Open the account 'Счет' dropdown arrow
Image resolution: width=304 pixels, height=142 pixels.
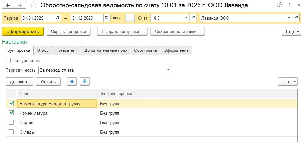[x=186, y=18]
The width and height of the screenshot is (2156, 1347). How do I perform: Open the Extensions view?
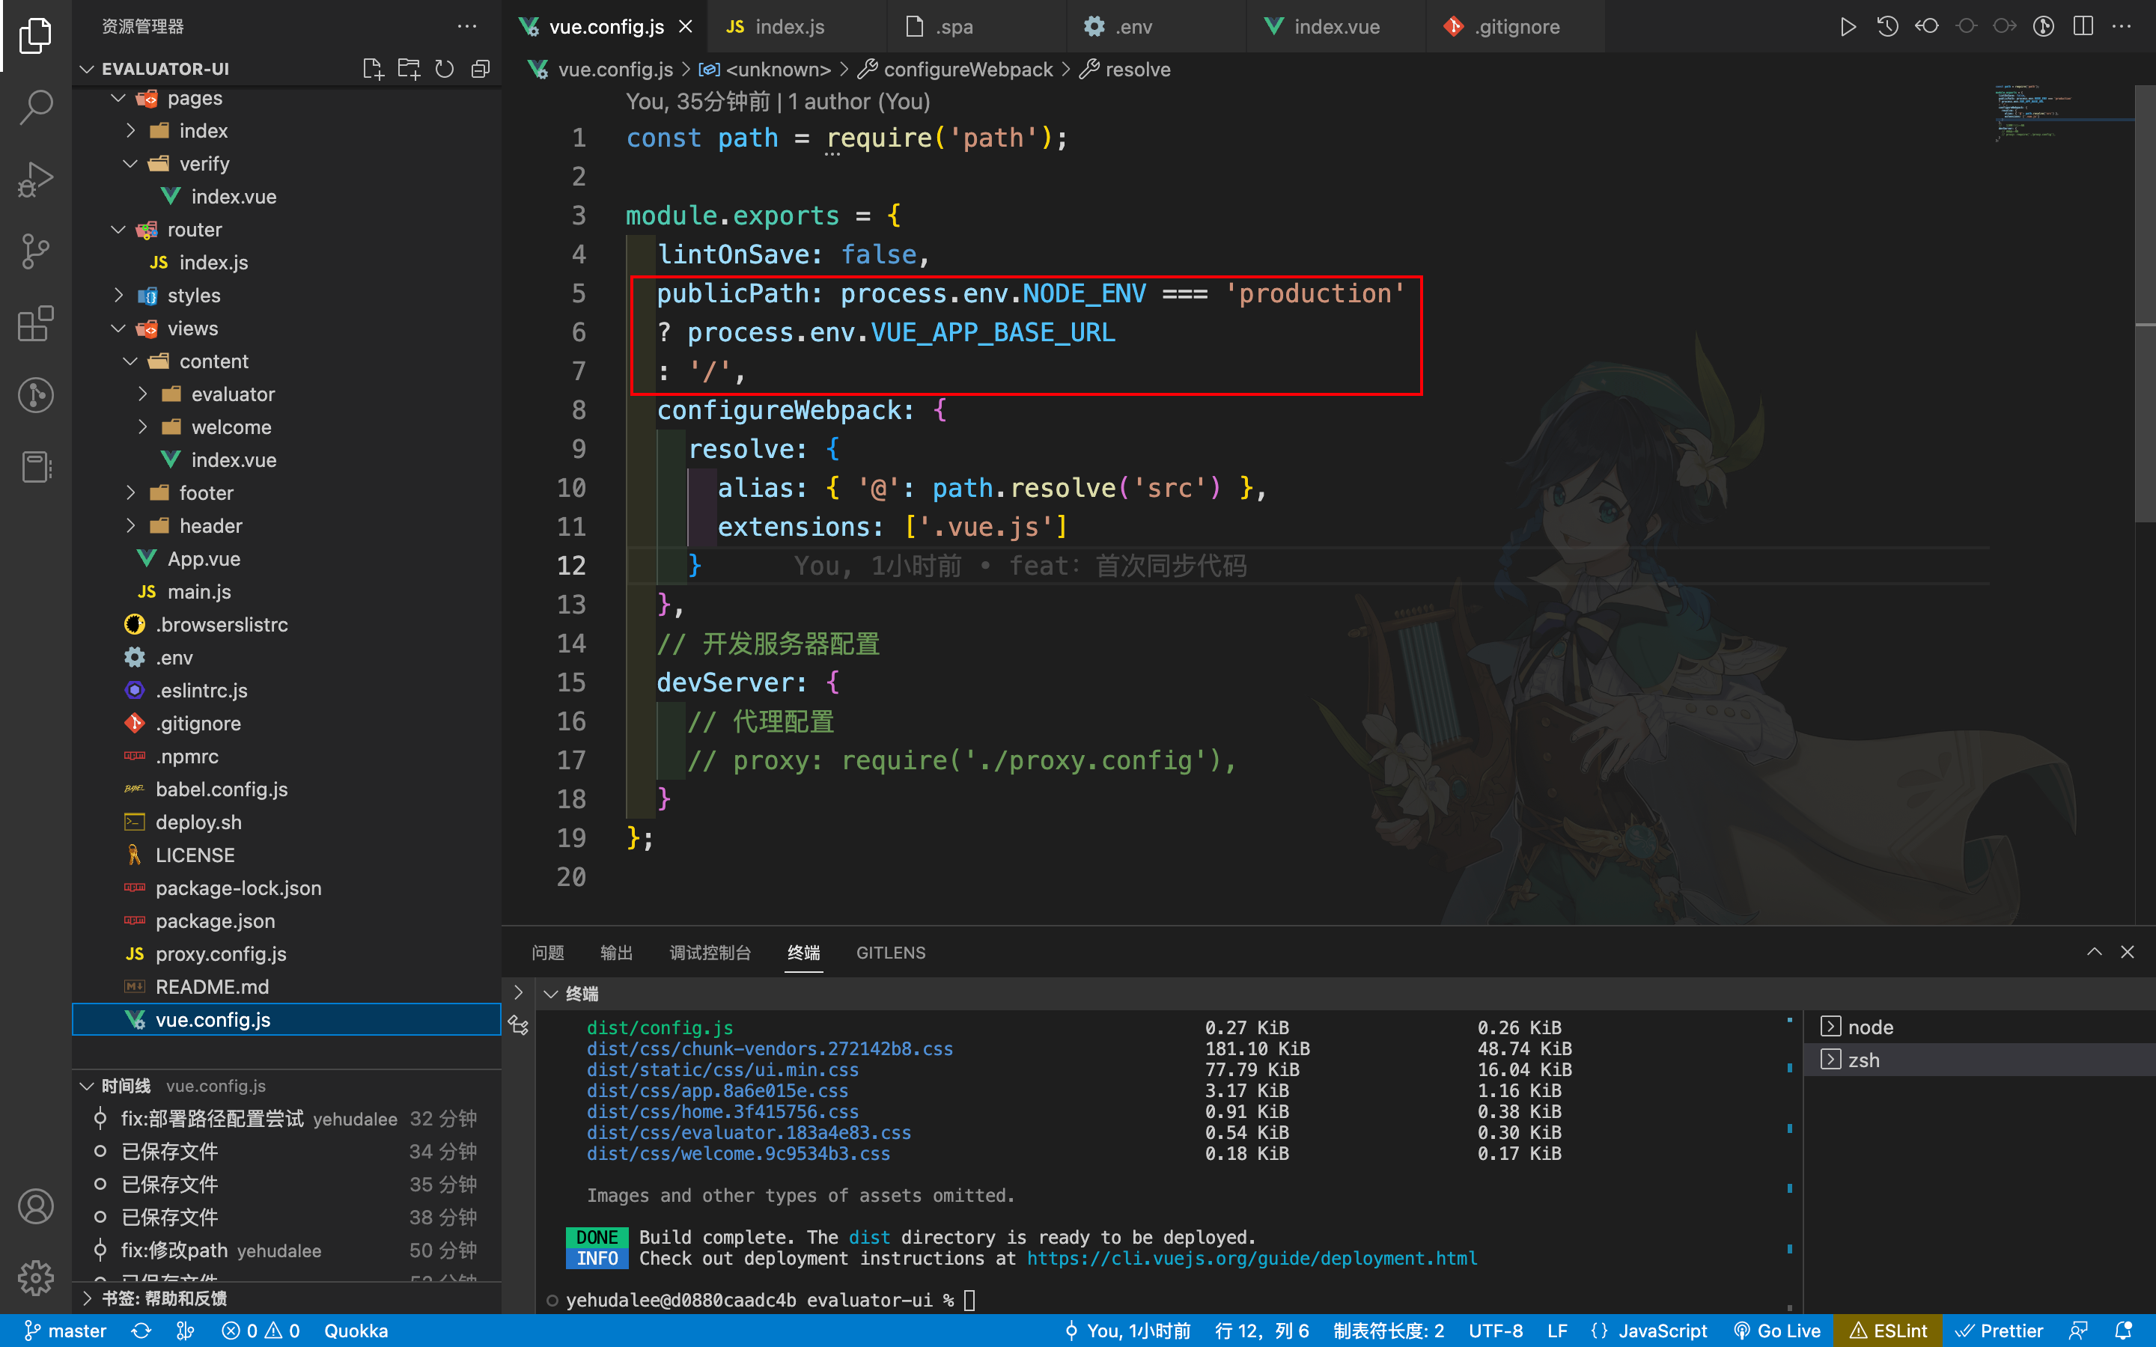36,323
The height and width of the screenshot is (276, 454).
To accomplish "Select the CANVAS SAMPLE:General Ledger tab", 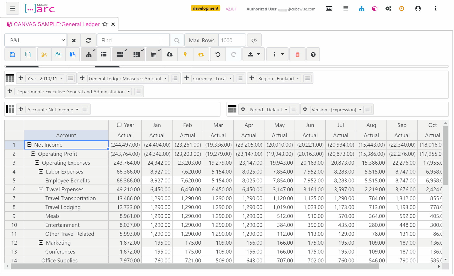I will pyautogui.click(x=57, y=24).
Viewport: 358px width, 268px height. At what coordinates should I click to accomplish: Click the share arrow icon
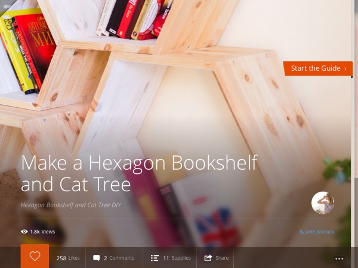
------
YOUR GOAL: Pick out every line in the rows above that contains the string "screenshot", and copy each of those lines.

THE RESPONSE:
The width and height of the screenshot is (2156, 1347). How do I perform: Open the Extensions view?
The height and width of the screenshot is (276, 454).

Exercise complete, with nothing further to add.